I'm very glad I succumbed. :) Volume One of Young's "Archives" is, OBVIOUSLY, for the hardcore fan, but for us, it's just an amazing experience.
Hearing some of Young's more problematic material on Blu-ray is a delight and a revelation. Even after it was remastered and partly remixed just a few months after its initial 1968 release, Young's eponymous debut solo album never sounded quite right. The vocals were tough to hear, and on the songs with more complex instrumentation, the overall sonic picture lacked clarity.
One of the first things I did, then, when I received this box was to cue up "The Old Laughing Lady" from that first album. The multichannel Blu-ray mix astonished me. From Young's vocal to Jack Nitzsche's electric piano to Earl Palmer's drums, the parts were easy to hear -- and, at long, long last, I could hear what Young was aiming for here: A kind of orchestral folk/pop/rock. This always has been one of my favorite Young songs, and he's recorded other versions of it, including live renderings, but it was excellent to hear the original in this brave new setting.

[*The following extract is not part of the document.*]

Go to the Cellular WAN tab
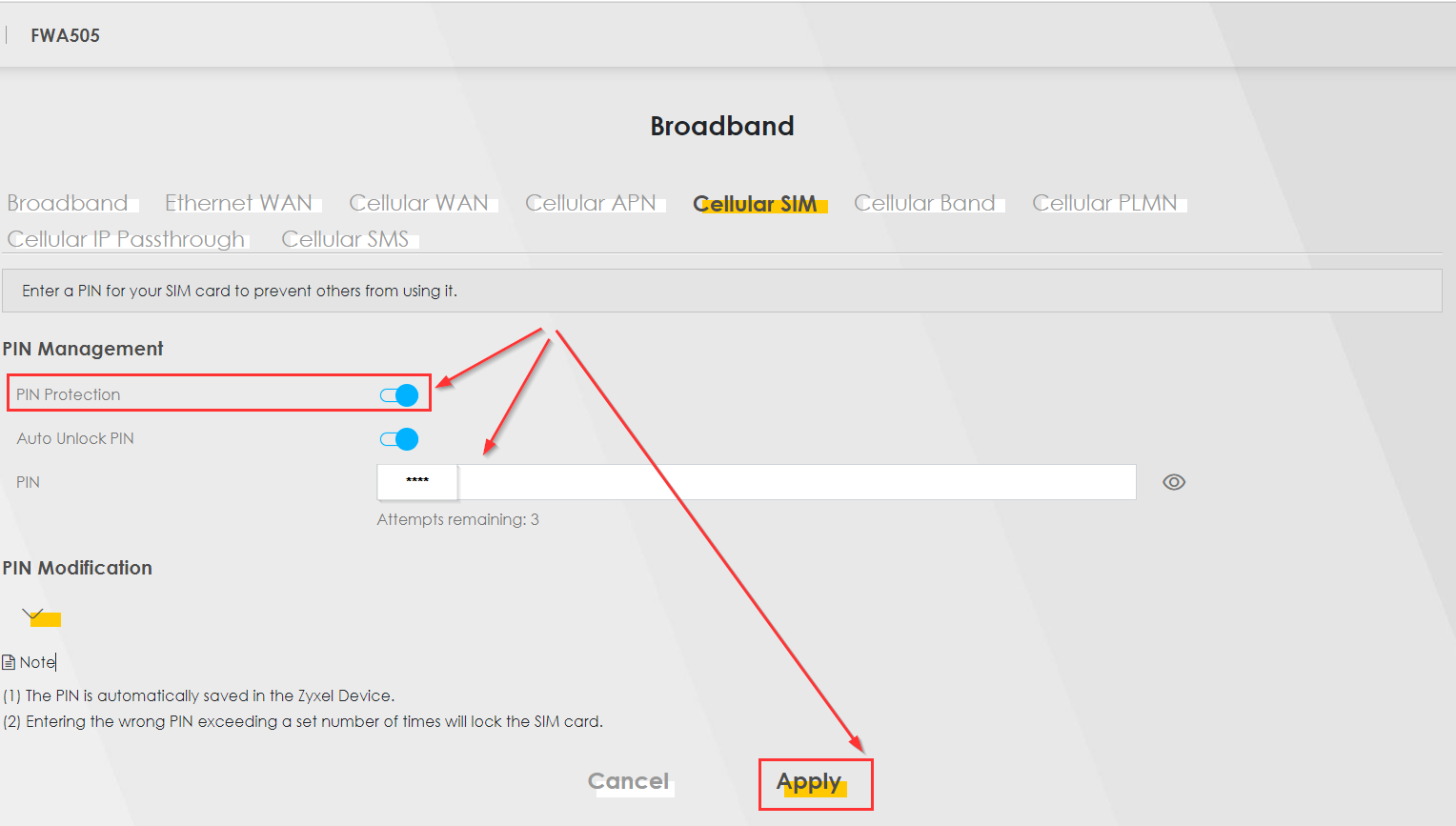The height and width of the screenshot is (826, 1456). pos(418,203)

The format also proves beneficial to Young's noisier numbers, including the early stuff recorded with backup band Crazy Horse. "Cowgirl in the Sand" and "Down by the River," both from "Everybody Knows This Is Nowhere," are a hoot to hear; the mix allows your ears to distinguish between the guitars of Young and the late Danny Whitten as never before. And despite the Horse's reputation for sloppiness ... well, all I can say is they sound great here, including the rhythm section of drummer Ralph Molina and bassist Billy Talbot.

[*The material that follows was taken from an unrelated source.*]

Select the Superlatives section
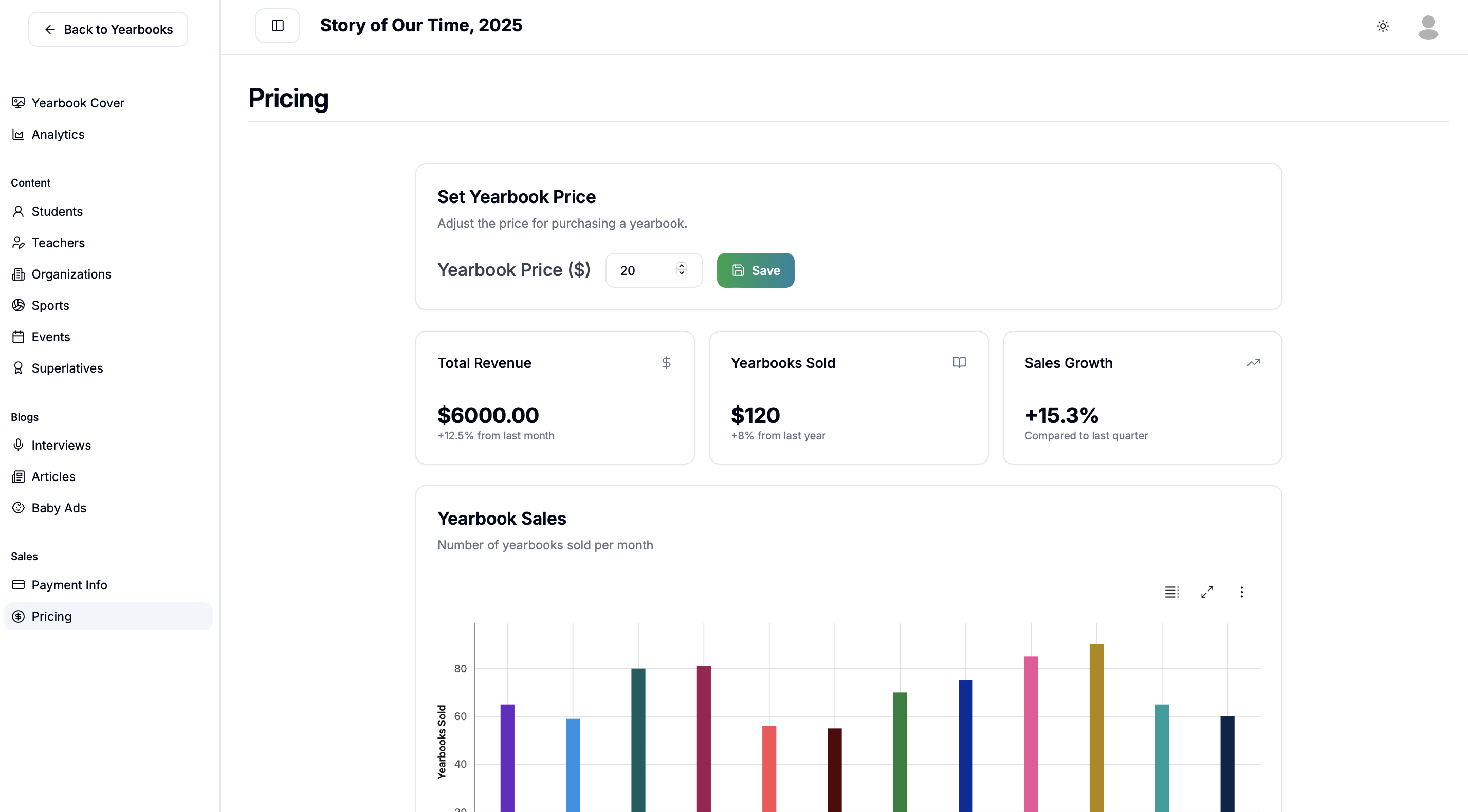 (x=67, y=367)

OK, things I DON'T like about the set: Give me a break with all this "hidden track" stuff, and the Easter Egg approach to finding them. Come on ... first of all, is it REALLY a hidden track when you tell people they're there? Then present them with the challenge of finding them? It almost feels like being baited. Sorry, but with this much material, just present it as simply and straightforwardly as possible. Another gripe: I wish, upon inserting the disc, we'd be prompted to use PCM. Yes, there's a reminder to do so, but on my player, at least, I have to go into the setup menu of the player and select it as the HDMI output. Failing to do so prohibits you from getting the full lossless mix. Because I watch a lot of movies, I prefer my player's default setting to be bitstream, simply so the idiot lights on my receiver do work, letting me know something is in DTS HD Master or whatever.

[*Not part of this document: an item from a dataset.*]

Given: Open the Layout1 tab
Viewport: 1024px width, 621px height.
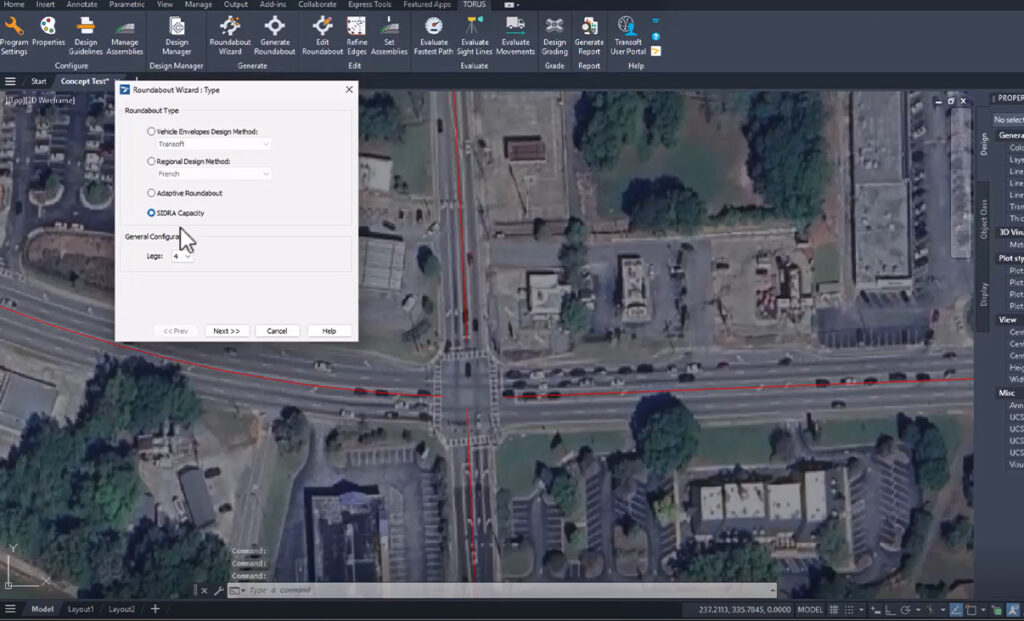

Finally, to those who complained that the visual element of this set consists of images of tape recorders and albums spinning around: That's only when you select play all. Accessing the tracks individually allows you to view a huge amount of information, from photos to lyric sheets to memorabilia such as original album covers. There's also a timeline function that clearly is going to eat up a lot of my time over the next few months, given its interactive nature.